Sherman had never met Helper, but his destiny now seemed tied to the man. Helper’s densely written tome hadn’t drawn much notice after its initial publication in 1857. Then, after the Republican effort to put the tract into as many Northerner hands as possible, “the Helper book” had joined “John Brown’s raid” — a failed slave revolt led by a white abolitionist — as Southern rallying cries on the House floor. Accepting Sherman as speaker, fumed the Southerners, would be tantamount to surrender.
After 10 days and eight ballots, Sherman could get no closer to victory than a tantalizing four votes. Four years earlier, a more protracted stalemate had led the House to abandon majority rule and accept a winner by a plurality. Not this time.
Day after day, Sherman bore the brunt of Southern hyperbole. He was attacked as a collaborator with the most extreme abolitionists, men such as William Lloyd Garrison, who had famously declared that the Constitution’s protection of slaveholder property made it a “covenant with death, and an agreement with hell.” (To show the depth of his unhappiness, Garrison set fire to a copy of the nation’s seminal document during the Massachusetts Anti-Slavery Society’s Fourth of July picnic in 1854. Garrison also had turned a copy of the Fugitive Slave Act into ash.)
A Kentuckian, William Simms, joined the parade of Sherman castigators. On Friday, Dec. 16, the Democrat stood to deliver a speech that the New York Tribune called “an onslaught upon the North.”

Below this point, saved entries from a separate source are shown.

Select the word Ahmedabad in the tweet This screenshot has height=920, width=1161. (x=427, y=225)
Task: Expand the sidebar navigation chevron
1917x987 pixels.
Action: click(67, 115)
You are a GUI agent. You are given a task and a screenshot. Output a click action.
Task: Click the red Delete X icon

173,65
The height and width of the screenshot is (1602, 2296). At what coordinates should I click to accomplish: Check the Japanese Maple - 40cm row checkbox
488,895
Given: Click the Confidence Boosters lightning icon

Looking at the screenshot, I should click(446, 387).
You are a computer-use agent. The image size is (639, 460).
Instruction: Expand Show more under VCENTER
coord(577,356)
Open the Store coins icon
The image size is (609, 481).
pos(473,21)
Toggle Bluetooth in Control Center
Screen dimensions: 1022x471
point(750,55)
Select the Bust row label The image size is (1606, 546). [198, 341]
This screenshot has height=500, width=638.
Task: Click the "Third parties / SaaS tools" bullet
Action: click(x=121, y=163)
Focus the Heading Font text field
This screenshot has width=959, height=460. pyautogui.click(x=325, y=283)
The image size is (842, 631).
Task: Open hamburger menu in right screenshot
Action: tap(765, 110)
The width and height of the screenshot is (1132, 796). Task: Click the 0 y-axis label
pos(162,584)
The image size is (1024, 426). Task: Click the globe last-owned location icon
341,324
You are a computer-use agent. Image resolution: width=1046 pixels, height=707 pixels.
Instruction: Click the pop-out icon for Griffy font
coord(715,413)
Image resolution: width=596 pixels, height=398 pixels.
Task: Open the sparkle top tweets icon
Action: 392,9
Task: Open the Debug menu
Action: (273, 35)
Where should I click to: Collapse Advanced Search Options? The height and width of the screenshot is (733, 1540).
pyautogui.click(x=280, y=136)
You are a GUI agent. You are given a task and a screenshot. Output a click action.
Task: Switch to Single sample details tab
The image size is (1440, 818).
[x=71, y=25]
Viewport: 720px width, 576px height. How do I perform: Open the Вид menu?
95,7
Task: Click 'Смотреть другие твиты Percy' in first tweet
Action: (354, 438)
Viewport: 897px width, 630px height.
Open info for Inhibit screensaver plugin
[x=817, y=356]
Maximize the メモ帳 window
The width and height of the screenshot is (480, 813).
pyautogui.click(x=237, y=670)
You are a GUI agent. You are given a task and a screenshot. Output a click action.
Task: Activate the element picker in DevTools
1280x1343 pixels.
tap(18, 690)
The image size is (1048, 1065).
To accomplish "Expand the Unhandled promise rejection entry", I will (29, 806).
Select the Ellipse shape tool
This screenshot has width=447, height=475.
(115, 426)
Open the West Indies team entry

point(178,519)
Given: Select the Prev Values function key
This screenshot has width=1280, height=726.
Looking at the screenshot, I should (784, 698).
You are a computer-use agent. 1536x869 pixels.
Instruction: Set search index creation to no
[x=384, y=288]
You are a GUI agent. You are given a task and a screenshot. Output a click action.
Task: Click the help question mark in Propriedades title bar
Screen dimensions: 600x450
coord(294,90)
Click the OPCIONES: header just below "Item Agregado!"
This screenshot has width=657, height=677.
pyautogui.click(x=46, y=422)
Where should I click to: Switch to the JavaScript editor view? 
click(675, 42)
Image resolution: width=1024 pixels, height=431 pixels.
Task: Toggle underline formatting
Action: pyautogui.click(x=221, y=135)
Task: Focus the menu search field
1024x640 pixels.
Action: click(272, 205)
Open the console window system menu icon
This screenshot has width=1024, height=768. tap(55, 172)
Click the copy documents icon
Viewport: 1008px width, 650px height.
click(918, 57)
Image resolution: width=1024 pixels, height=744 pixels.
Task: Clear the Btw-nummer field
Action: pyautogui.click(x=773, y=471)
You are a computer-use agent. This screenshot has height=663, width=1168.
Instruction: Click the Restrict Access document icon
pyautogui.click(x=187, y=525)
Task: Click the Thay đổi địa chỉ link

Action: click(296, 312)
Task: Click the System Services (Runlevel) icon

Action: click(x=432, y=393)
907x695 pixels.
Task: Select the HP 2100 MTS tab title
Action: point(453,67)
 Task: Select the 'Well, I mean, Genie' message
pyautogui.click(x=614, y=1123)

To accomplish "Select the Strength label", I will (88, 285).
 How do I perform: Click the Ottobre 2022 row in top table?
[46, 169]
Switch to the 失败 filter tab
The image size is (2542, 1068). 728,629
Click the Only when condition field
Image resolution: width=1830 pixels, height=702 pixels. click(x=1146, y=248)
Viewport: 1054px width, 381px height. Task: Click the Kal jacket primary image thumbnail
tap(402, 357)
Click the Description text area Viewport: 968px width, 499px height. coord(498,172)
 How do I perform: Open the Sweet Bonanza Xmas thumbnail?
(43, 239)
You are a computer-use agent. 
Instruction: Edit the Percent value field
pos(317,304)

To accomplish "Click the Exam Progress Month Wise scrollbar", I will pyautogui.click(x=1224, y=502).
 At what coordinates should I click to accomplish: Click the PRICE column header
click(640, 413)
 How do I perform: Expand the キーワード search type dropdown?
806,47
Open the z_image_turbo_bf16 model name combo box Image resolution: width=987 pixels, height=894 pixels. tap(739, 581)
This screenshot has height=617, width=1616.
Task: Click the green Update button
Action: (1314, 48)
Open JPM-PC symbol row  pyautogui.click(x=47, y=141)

Simms said “Northern madmen” were driving the country toward “disunion” by refusing to honor the Fugitive Slave Act — while, at the same time, profiting from slavery’s bounty of cotton and tobacco products. And whom did Simms blame for such intransigence and hypocrisy? Why, men like John Sherman and his “Abolition Party,” which was “poisoning the public mind of the northern people” by scattering “their incendiary documents throughout the length and breadth of this land.” Incendiary documents such as the seditious Helper book — the “Black Republican bible,” Simms called it.
Sherman, in defending himself, offered several olive branches. “I would not trespass on a right of a single Southern citizen,” he said to the House early on. “I am opposed to any interference of the people of the free States with the relations of master and slave in the slave States.”
That brought applause from Southerners on the floor and in the House gallery, along with grimaces from a good many Republicans. But Sherman’s enemies weren’t impressed with his attempts to minimize his involvement with the Helper book. Hadn’t read it? Hadn’t seen it? Had only given his consent to the use of his name, and then only if there was “nothing offensive or improper” in the book? Why then, Mr. Sherman, did you endorse it? What sort of man — nay, what sort of speaker — would lend his good name, his good reputation, to something he hadn’t even read?
Nothing worked. Sherman stuck it out for 35 ballots before conceding. A substitute Republican candidate, William Pennington of New Jersey, won on the 44th ballot, by a single vote. It was Feb. 1, 1860. The House finally had a speaker, and yet the country seemed closer than ever to a rift that could not be repaired. A year later, the desks of five Southern delegations sat empty, the first states in rebellion.
Sherman’s career did not end there. For the next 40 years, he was a Washington fixture, serving 32 years in the Senate and twice as a Cabinet officer. The Sherman Anti-Trust Act of 1890, a pivotal piece of federal legislation, bears his name.
His defeat doesn’t define him, but it offers a baleful reminder to today’s Congress: Discord and rancor are symptoms, not the disease.
Steve Luxenberg, a Post associate editor, researched the 1859-60 contest for House speaker while writing his new book, “Separate: The Story of Plessy v. Ferguson, and America’s Journey from Slavery to Segregation” (W.W. Norton), to be published in February.